Notre ligne politique

Il n’y a pas de séparation entre religion et politique. Tout l’histoire de l’humanité est l’histoire du combat entre Dieu et le Diable. Ce dernier veut détruire la création de Dieu et, à cette fin, à toute époque, il s’est cherché des alliés. Face au projet de Dieu pour les hommes, la joie et la paix dans la vie éternelle, il promet aux hommes qui le suivent le bonheur matériel sur la terre.
Mais le Diable pose une condition : pour atteindre ce bonheur matériel, il faut instaurer un nouvel ordre mondial et détruire le christianisme. Ainsi, il encourage les chantres de l’eugénisme, qui veulent réduire la population mondiale à 500 millions d’habitants. Tous les moyens sont bons pour tuer un maximum d’êtres humains. En voici quelques exemples : les politiques favorisant l’avortement, la légalisation de l’euthanasie dans plusieurs pays, la multiplication des guerres et des crises économiques, les chemtrails (épandages chimiques diffusant des particules mortelles dans l’atmosphère), les vaccinations massives et la plupart des médicaments intégrant des substances empoisonnées sans oublier les politiques « éducatives » et de communication qui ont pour objet de tuer l’autonomie de pensée.
On nous parle de démocratie, alors que c’est un leurre : au cours des deux derniers siècles, tout particulièrement, les champions du mondialisme ont placé les leurs au sein de toutes les instances politiques et économiques, mais aussi dans les écoles et les universités, les organismes de gouvernance de la santé, les arts el les médias. Tout est infiltré, tout est verrouillé. La démocratie n’est qu’une apparence cachant la réalité du pouvoir et des prises de décision. Un exemple ? Jamais, en France, il n’y eut le moindre débat au Parlement relatif à la politique d’immigration.

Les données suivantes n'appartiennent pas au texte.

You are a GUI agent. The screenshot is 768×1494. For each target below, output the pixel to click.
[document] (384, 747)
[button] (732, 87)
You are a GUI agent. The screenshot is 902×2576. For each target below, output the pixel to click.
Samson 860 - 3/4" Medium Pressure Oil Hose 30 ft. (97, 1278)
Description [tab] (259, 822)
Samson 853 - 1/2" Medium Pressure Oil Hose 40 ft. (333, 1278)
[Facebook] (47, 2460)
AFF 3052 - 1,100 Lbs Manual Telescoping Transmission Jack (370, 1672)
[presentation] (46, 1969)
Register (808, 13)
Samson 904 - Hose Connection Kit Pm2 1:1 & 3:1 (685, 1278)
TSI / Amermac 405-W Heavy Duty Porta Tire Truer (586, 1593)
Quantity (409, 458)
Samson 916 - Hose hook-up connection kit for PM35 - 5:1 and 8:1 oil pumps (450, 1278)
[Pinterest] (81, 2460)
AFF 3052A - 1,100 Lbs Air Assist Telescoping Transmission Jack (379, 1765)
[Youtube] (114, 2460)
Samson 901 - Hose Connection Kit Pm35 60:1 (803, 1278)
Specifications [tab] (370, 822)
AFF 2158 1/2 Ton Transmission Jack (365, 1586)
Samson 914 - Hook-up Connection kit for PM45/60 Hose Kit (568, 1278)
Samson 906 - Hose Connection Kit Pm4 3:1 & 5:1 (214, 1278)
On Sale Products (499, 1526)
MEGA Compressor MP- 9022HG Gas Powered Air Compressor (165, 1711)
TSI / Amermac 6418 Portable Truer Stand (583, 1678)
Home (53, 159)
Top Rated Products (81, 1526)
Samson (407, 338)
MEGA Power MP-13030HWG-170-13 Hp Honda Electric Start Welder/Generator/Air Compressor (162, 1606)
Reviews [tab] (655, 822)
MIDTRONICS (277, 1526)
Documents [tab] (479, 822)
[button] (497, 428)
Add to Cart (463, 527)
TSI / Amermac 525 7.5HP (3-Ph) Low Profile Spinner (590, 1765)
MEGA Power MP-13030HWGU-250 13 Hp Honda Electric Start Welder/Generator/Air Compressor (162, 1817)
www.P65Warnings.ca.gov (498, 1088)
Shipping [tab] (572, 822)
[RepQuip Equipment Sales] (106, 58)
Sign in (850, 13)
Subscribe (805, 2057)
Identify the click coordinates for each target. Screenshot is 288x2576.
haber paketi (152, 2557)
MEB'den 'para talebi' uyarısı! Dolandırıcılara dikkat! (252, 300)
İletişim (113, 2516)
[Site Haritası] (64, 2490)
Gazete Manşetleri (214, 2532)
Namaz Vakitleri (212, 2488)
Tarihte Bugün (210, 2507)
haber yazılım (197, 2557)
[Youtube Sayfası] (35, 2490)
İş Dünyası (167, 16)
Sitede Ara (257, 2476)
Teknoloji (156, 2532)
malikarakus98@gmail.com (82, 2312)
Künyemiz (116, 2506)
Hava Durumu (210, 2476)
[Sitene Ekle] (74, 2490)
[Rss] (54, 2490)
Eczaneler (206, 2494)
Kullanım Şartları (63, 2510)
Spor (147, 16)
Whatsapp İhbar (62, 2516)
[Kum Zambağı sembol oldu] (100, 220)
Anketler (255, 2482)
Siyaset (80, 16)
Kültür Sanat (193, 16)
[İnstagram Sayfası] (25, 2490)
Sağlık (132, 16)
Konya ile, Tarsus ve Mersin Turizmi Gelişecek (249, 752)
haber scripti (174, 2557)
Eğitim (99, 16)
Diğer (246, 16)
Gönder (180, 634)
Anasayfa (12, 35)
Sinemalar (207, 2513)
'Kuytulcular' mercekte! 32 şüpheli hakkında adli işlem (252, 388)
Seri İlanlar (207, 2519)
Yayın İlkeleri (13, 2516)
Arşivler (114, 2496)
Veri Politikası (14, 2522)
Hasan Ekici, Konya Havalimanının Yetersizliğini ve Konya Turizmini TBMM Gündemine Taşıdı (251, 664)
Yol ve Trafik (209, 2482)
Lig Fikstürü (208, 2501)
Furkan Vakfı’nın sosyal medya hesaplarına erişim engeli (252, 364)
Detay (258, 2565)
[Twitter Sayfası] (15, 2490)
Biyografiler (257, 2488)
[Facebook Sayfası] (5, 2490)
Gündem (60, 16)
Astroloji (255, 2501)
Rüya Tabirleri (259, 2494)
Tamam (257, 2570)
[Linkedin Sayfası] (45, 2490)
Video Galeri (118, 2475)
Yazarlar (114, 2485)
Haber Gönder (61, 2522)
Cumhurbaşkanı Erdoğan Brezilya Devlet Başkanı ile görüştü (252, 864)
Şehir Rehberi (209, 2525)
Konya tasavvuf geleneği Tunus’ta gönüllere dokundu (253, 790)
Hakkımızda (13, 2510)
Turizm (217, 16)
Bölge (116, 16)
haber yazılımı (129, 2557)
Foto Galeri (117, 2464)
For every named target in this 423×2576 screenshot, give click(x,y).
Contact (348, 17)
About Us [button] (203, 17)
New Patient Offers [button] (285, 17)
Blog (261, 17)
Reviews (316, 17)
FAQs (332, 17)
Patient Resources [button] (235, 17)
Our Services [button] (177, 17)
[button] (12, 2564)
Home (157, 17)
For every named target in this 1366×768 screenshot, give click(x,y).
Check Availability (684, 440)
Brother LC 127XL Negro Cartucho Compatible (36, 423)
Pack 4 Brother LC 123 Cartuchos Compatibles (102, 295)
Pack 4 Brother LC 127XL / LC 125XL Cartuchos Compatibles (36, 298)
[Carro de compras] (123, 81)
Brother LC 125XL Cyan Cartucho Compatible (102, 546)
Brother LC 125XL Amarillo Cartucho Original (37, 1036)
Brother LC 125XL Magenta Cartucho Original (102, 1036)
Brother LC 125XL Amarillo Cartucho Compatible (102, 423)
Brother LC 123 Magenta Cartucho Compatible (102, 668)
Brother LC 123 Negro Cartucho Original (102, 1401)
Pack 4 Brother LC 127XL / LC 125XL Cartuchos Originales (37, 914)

W. Rathenau (1867-1922), homme politique allemand du début du XXème siècle, disait déjà, en 1908 : « 300 hommes, qui tous se connaissent et se cherchent des successeurs dans leur entourage, dirigent les destinées économiques du monde ». Aujourd’hui, ce sont treize familles qui dirigent le monde en coulisse.
Le pouvoir occulte est assuré par un petit nombre de sectes qui se répartissent les tâches. Les plus importantes sont les Illuminés de Bavière, la franc-maçonnerie et les « Skull and Bones ». Au niveau visible, l’oligarchie mondialiste appuie son pouvoir sur trois piliers - un pilier politique, un pilier idéologique et un pilier économique - les trois servant un même objectif : l’instauration d’un gouvernement mondial. Le fer de lance du pilier politique, c’est la triade Royaume Uni / Etats-Unis / Israël. Le bras armé du pilier économique comporte deux têtes : le cartel des grandes banques internationales et les plus importantes multinationales. Quant au pilier idéologique, il est constitué principalement de deux branches : la franc-maçonnerie d’une part, les sociétés de pensée d’autre part, dont les principales sont le CFR, le Bilderberg, la Trilatérale et, pour la France, le Siècle.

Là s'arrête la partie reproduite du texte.